(Records from a data collection)
*****
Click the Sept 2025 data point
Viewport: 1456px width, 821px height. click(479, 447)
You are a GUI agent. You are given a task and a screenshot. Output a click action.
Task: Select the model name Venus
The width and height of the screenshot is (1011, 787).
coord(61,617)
*****
Instructions for the task: Repeat each of the records above word for word, keeping every line in its original order.

Response to the exercise:
Click the Sept 2025 data point
Viewport: 1456px width, 821px height. click(479, 447)
You are a GUI agent. You are given a task and a screenshot. Output a click action.
Task: Select the model name Venus
The width and height of the screenshot is (1011, 787).
coord(61,617)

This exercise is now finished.